* Pixel coordinate grounding data *
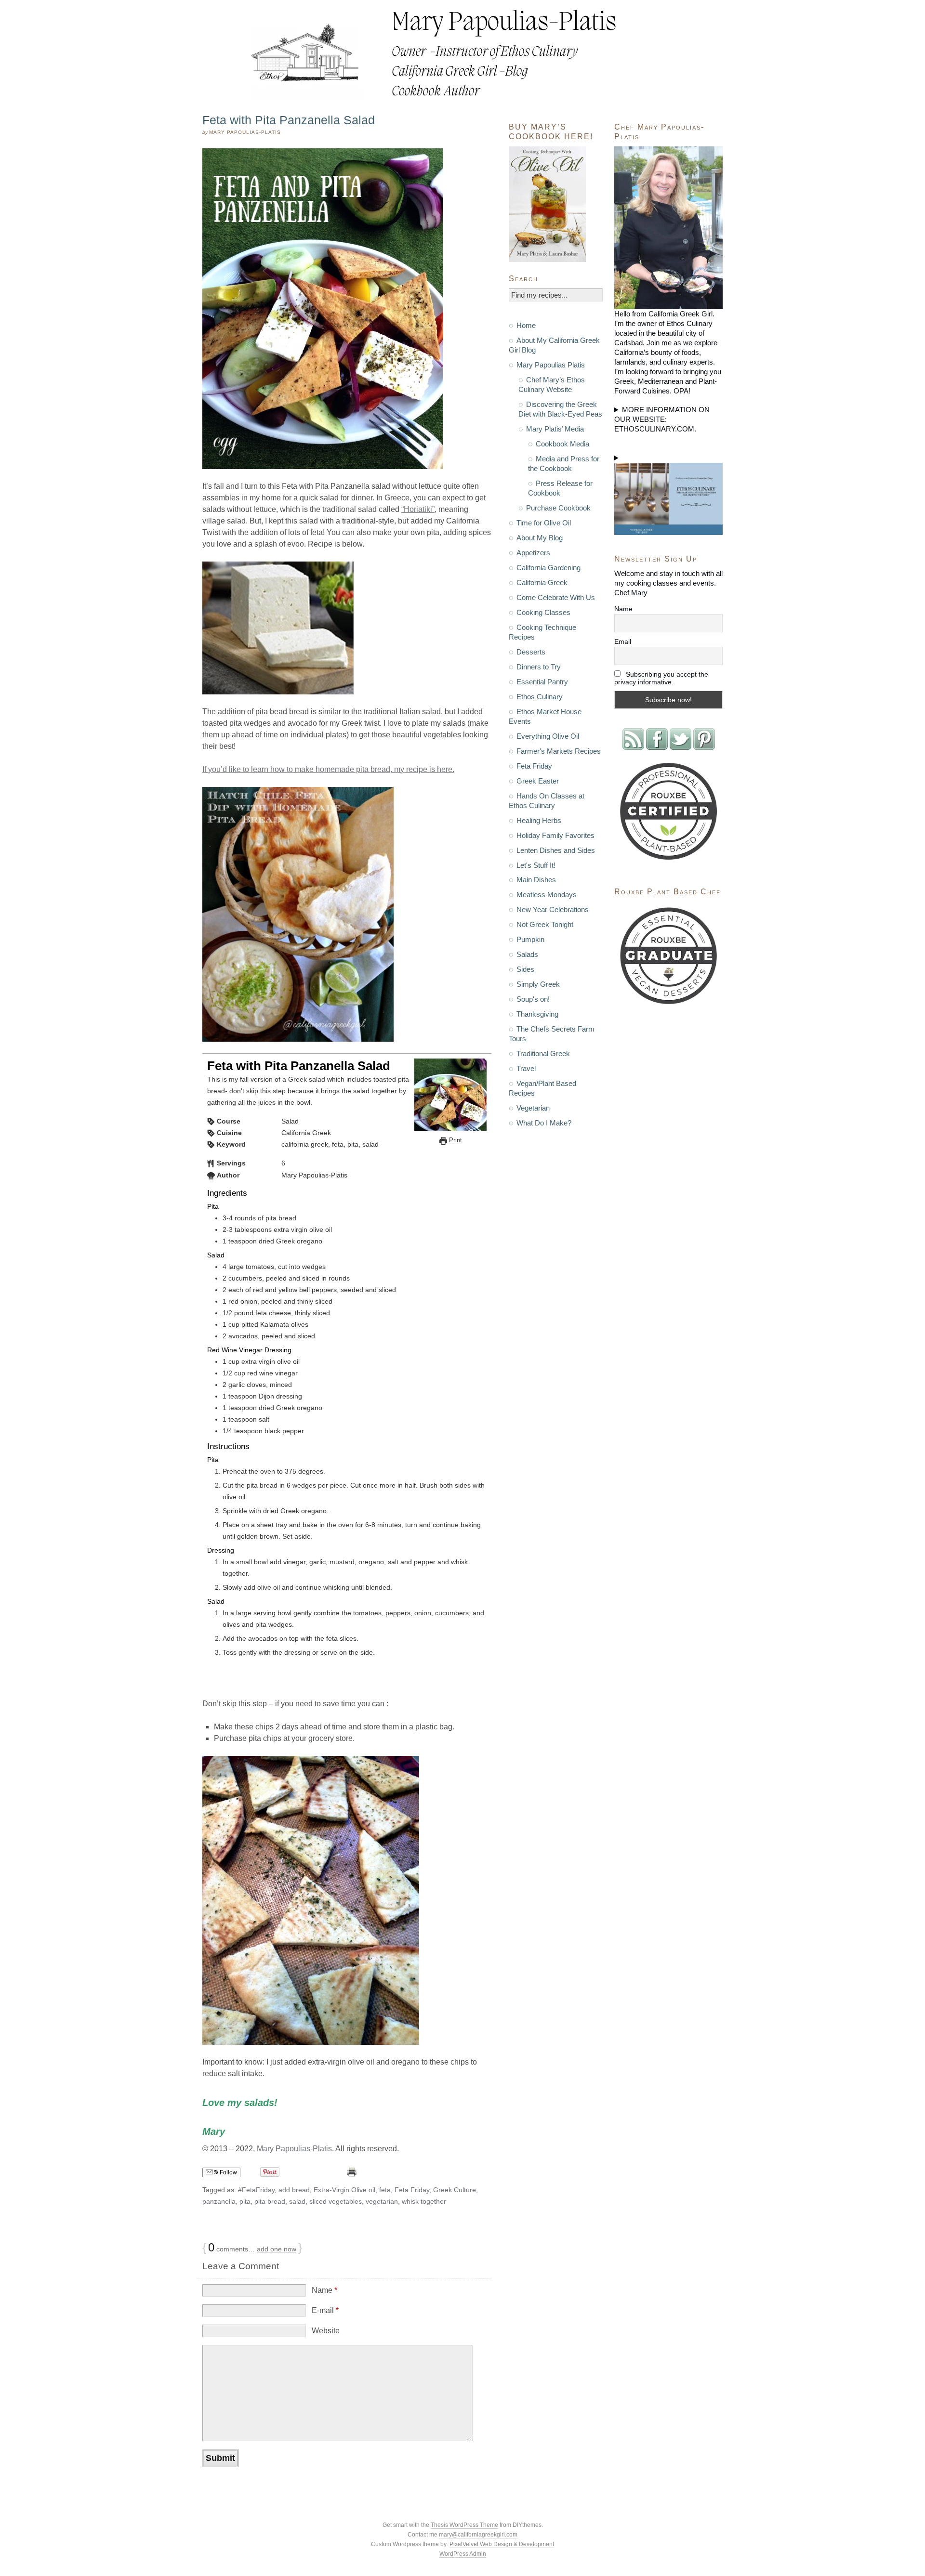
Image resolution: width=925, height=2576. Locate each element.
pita (245, 2201)
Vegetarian (533, 1108)
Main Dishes (536, 880)
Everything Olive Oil (547, 736)
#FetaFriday (256, 2190)
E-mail (325, 2310)
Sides (525, 969)
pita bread (269, 2201)
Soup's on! (533, 999)
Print (454, 1140)
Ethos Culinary (539, 697)
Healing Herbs (538, 820)
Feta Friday (412, 2190)
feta (385, 2190)
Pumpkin (530, 939)
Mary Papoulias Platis (550, 365)
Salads (527, 954)
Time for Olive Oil (543, 523)
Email (622, 641)
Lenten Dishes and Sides (555, 850)
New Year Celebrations (552, 909)
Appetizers (533, 553)
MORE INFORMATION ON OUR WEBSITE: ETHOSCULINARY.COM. (662, 419)
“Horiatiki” (418, 509)
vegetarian (382, 2201)
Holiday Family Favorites (555, 835)
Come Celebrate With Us (555, 597)
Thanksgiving (537, 1014)
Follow (227, 2172)
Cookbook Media (562, 444)
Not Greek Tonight (544, 924)
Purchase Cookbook (558, 508)
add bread (294, 2190)
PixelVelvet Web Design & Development (501, 2544)
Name (324, 2290)
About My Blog (539, 538)
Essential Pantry (542, 682)
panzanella (219, 2201)
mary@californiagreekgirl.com (478, 2534)
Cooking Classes (543, 612)
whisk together (424, 2201)
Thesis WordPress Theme (464, 2525)
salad (297, 2201)
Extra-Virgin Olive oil (344, 2190)
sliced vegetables (335, 2201)
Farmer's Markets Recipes (558, 751)
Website (326, 2331)
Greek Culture (454, 2190)
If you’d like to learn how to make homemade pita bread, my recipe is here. (328, 769)
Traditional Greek (543, 1053)
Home (526, 325)
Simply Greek (538, 984)
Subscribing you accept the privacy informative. (661, 678)
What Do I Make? (543, 1123)
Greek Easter (537, 781)
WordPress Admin (462, 2553)
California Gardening (548, 567)
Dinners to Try (538, 667)
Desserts (530, 652)
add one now (276, 2249)
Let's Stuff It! (535, 865)
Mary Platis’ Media (555, 429)
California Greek (542, 582)
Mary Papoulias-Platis (294, 2148)
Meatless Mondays (546, 894)
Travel (526, 1068)
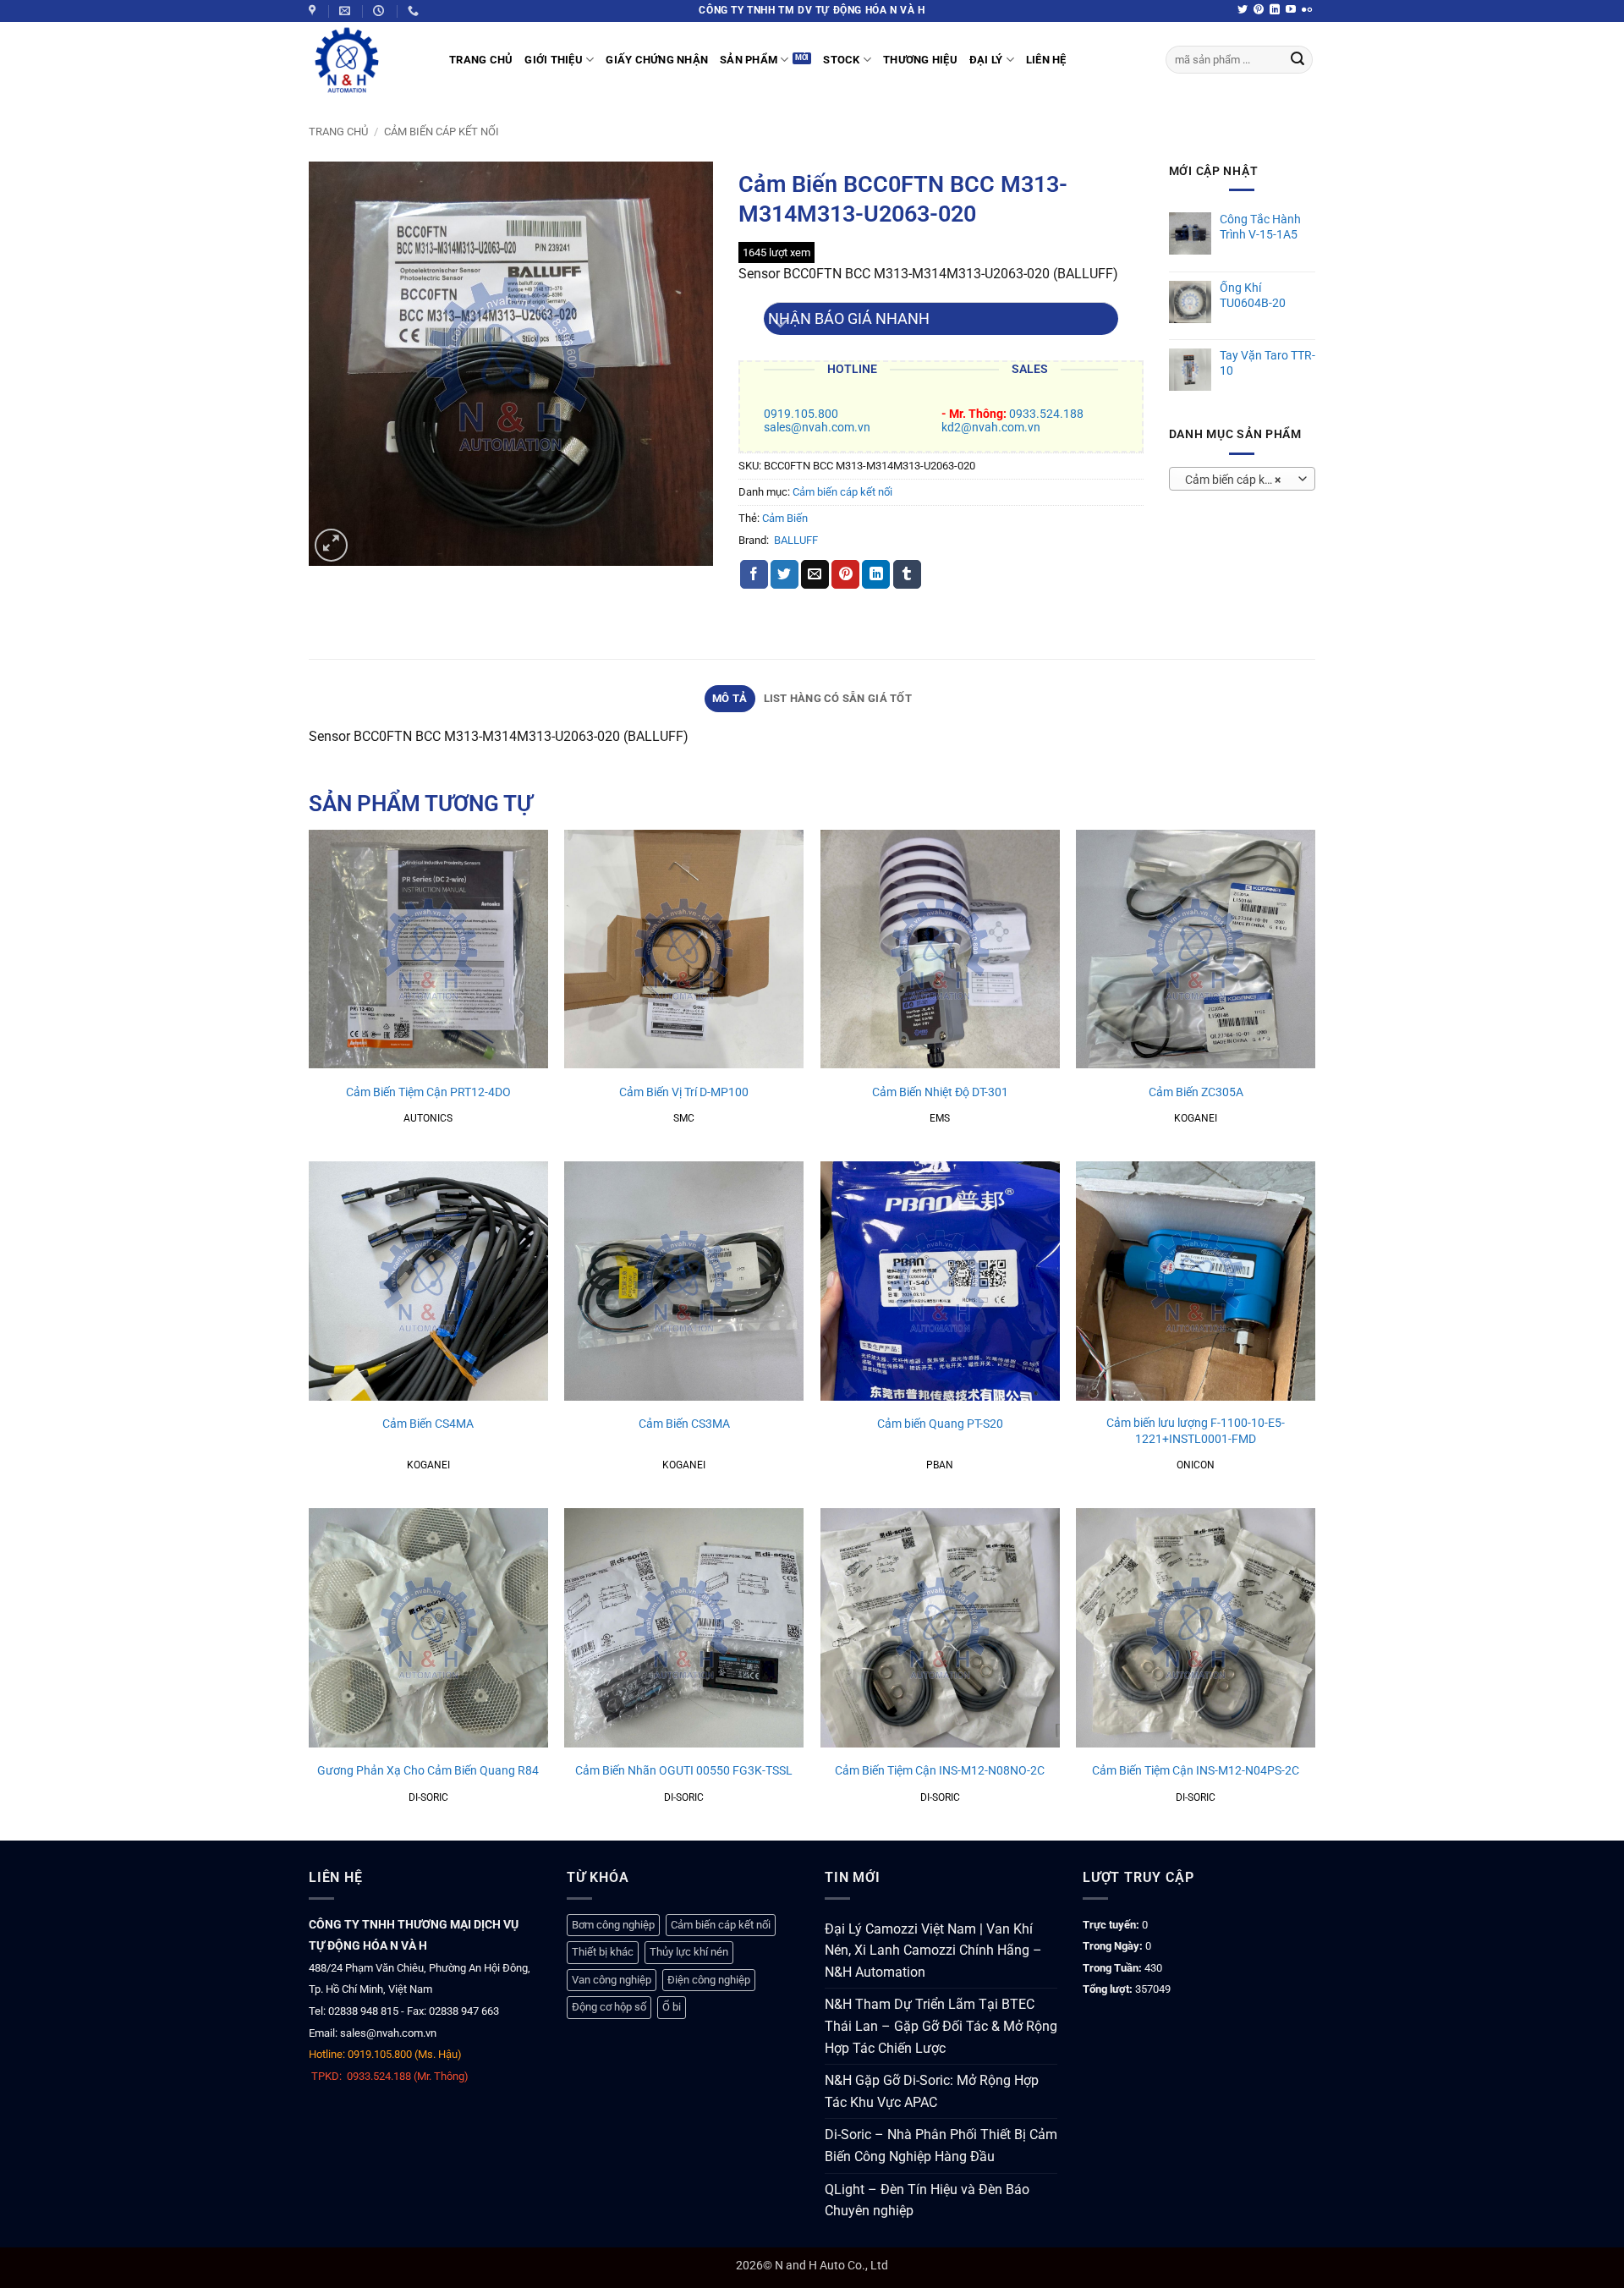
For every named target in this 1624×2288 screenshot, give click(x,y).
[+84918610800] (415, 11)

* Work required *
Please give again the lines above between the line holding "About My Blog (539, 538)" and the line holding "Extra-Virgin Olive oil (344, 2190)", inclusive, exactly as they are and with nothing added.

* Result *
About My Blog (539, 538)
Essential Pantry (542, 682)
panzanella (219, 2201)
mary@californiagreekgirl.com (478, 2534)
Cooking Classes (543, 612)
whisk together (424, 2201)
Thesis WordPress Theme (464, 2525)
salad (297, 2201)
Extra-Virgin Olive oil (344, 2190)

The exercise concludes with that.